As I understand with this, we will endup with two possible solutions over
time in upstream.

It's true that Qualcomm based Android devices already use HW-wrapped keys on
SoCs earlier than SM8650.  The problem is that the key generation, import, and
conversion were added to Android's KeyMint HAL, as a quick way to get the
feature out the door when it was needed (so to speak).  Unfortunately this
coupled this feature unnecessarily to the Android KeyMint and the corresponding
(closed source) userspace HAL provided by Qualcomm, which it's not actually
related to.  I'd guess that Qualcomm's closed source userspace HAL makes SMC
calls into Qualcomm's KeyMint TA, but I have no insight into those details.

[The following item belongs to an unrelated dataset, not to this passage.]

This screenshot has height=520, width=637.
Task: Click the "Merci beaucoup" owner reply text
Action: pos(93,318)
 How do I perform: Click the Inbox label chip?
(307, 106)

The new SMC calls eliminate the dependency on the Android-specific KeyMint.
They're also being documented by Qualcomm.  So, as this patchset does, they can
be used by Linux in the implementation of new ioctls which provide a vendor
independent interface to HW-wrapped key generation, import, and conversion.

I think the new approach is the only one that is viable outside the Android
context.  As such, I don't think anyone has any plan to upstream support for

Just bit of history afaiu.

on Qcom SoCs there are 3 ways to talk to Trusted service/Trusted application.

1> Adding SCM calls. This is not scalable solution, imagine we keep adding new scm calls and static services to the TZ as required and this is going to bloat up the tz image size. Not only that, new SoCs would need to maintain backward compatibility, which is not going to happen. AFAIU this is discouraged in general and Qcom at some point in time will move away from this..

2> using QSEECOM: This has some scalable issues, which is now replaced with smcinvoke.

3> smcinvoke: This is preferred way to talk to any QTEE service or application. The issue is that this is based on some downstream UAPI which is not upstream ready yet.

IMO, adding a solution that is just going to live for few years is questionable for upstream.

Fixing [3] seems to be much scalable solution along with it we will also get support for this feature in all the Qualcomm platforms.

Am interested to hear what Gaurav has to say on this.


--srini


HW-wrapped keys for older Qualcomm SoCs that lack the new interface.